■ **WHAT THE TASK REQUIRES**
Search the records below for "will" and copy every line it turns up in.

■ **DATASET EXCERPTS**

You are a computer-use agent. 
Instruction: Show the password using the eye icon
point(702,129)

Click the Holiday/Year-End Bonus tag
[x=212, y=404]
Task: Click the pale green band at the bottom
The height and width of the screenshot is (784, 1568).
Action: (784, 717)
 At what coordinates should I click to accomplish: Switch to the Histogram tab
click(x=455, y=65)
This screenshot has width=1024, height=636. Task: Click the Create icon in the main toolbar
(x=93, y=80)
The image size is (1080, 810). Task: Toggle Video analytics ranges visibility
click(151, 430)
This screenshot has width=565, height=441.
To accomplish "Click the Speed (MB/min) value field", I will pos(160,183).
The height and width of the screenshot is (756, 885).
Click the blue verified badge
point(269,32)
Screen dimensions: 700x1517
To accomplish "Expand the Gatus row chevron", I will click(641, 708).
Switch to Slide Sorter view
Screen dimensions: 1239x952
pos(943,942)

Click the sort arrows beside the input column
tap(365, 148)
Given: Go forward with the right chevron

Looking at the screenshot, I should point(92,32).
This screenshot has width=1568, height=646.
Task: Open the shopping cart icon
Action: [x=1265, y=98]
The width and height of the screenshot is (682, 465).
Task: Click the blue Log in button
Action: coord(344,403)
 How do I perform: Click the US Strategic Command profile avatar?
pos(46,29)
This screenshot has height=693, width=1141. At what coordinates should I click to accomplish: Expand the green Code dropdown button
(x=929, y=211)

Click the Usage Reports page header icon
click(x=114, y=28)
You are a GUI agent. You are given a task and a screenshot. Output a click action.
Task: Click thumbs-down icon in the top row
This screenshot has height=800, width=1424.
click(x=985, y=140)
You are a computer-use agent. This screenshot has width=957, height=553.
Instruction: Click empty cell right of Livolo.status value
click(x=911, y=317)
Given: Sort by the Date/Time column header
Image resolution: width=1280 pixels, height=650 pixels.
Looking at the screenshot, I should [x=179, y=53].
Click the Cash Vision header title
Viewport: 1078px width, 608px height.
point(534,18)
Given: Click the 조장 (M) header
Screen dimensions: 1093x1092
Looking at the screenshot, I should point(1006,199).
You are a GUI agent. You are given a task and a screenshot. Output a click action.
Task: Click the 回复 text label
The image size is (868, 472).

■ **TASK OUTPUT**
To accomplish "Click the Speed (MB/min) value field", I will pos(160,183).
To accomplish "Expand the Gatus row chevron", I will click(641, 708).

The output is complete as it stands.